The very idea of the Attorney General leaking a possible prosecution or appointment of a Special Prosecutor in order to gauge public reaction before deciding whether to do so is itself a perversion of justice and an abdication of his sworn duties. The Attorney General’s decisions on whether to prosecute ought to be based strictly on the law and the ability to present a case.
If for some reason the President doesn’t then believe the perpetrators deserve to be punished or that they deserve leniency, he can pardon them. But if that’s the case, it should be done openly and after the fact. And it shouldn’t be done by the Attorney General, because that isn’t his role.
Treating the Yoo memos as a "baseline" is utterly unjustifiable. Not even the perpetrators did that.
If Holder is willing to say that the Yoo memos constituted a defensible rationale for torture, that would be one thing. But Holder won't do that -- hell, not even the Bush administration ever did that. Keep in mind that while the Yoo memos were secret they were OK with Bush, but that their public disclosure resulted in (1) Rumsfeld -- RUMSFELD!, for chrissake -- issued orders rescinding -- not withdrawing, but rescinding ab initio -- the first batch, and (2) just weeks before the change of administrations this year, the Bush DOJ disavowed the rest.
Holder cannot presume validity of that which has been treated as invalid even by those who ordered its creation. These "analyses" were well understood to be unsupportable and were jettisoned the moment they were exposed. Holder risks nothing in acknowledging these facts and asking the only question that logically follows from these facts: were the analyses knowingly prepared in a manner that divests them of any presumption of "good faith"?
Of course they were. And to ignore that and just pick a few more Abu Ghraib guards to tar and feather will only further cement America's position as the most lawless nation on earth, it will strip the US Department of Justice of any claim to earnest protection of the Rule of Law.
Yoo's memos are, and have long been, the most odious of all the Bush treachery toward the Constitution and the Rule of Law. To allow them to control the actions of our government simply because they were written on a government typewriter is to abandon any concept of accountability whatsoever. That seems like a bad idea.
"But the sources said an inquiry would apply only to activities by interrogators, working in bad faith, that fell outside the "four corners" of the legal memos. . . . The actions of higher-level Bush policymakers are not under consideration for possible investigation."

**SET TASKS**:
1) In the commentary on the Yoo memos, reproduce the text from "The very idea" up to and including "isn’t his role.".
2) According to the commentary on the Yoo memos, why can't Holder presume the memos are valid? Answer in one to three sentences.

**SUPPLIED INFORMATION**:
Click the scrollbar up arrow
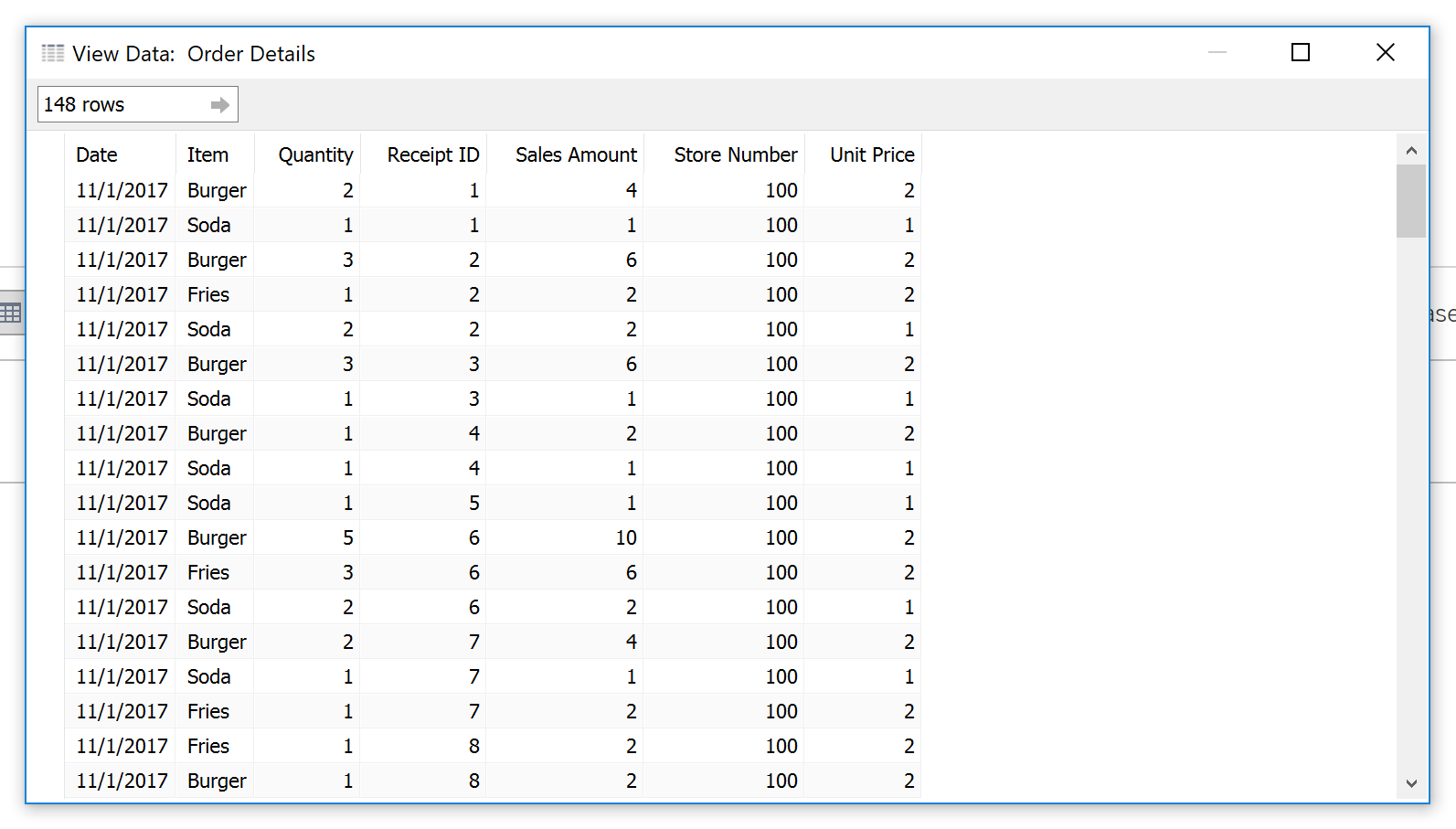 pyautogui.click(x=1411, y=150)
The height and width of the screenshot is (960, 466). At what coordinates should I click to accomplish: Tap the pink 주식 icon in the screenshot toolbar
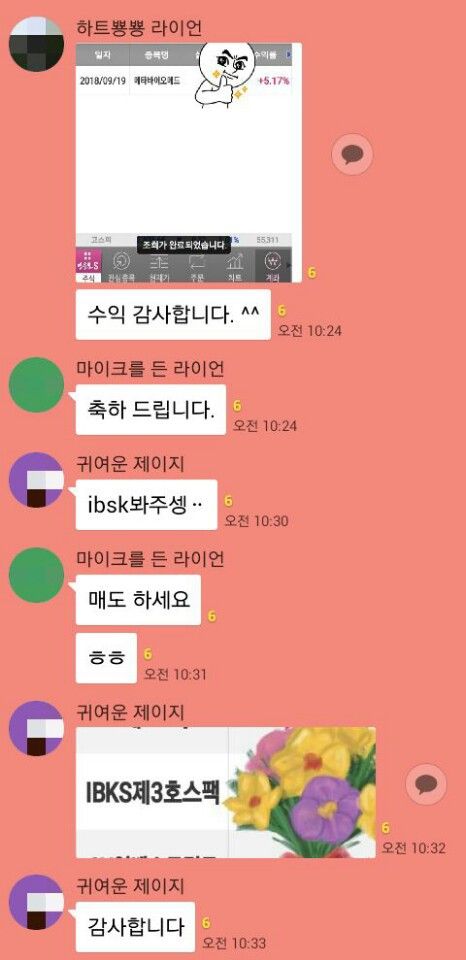tap(89, 265)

**RESPONSES FOR EACH TASK**:
1)
The very idea of the Attorney General leaking a possible prosecution or appointment of a Special Prosecutor in order to gauge public reaction before deciding whether to do so is itself a perversion of justice and an abdication of his sworn duties. The Attorney General’s decisions on whether to prosecute ought to be based strictly on the law and the ability to present a case.
If for some reason the President doesn’t then believe the perpetrators deserve to be punished or that they deserve leniency, he can pardon them. But if that’s the case, it should be done openly and after the fact. And it shouldn’t be done by the Attorney General, because that isn’t his role.

2) Even those who ordered the memos treated them as invalid. After the memos were publicly disclosed, Rumsfeld issued orders rescinding the first batch, and the Bush DOJ disavowed the rest. The memos were jettisoned the moment they were exposed.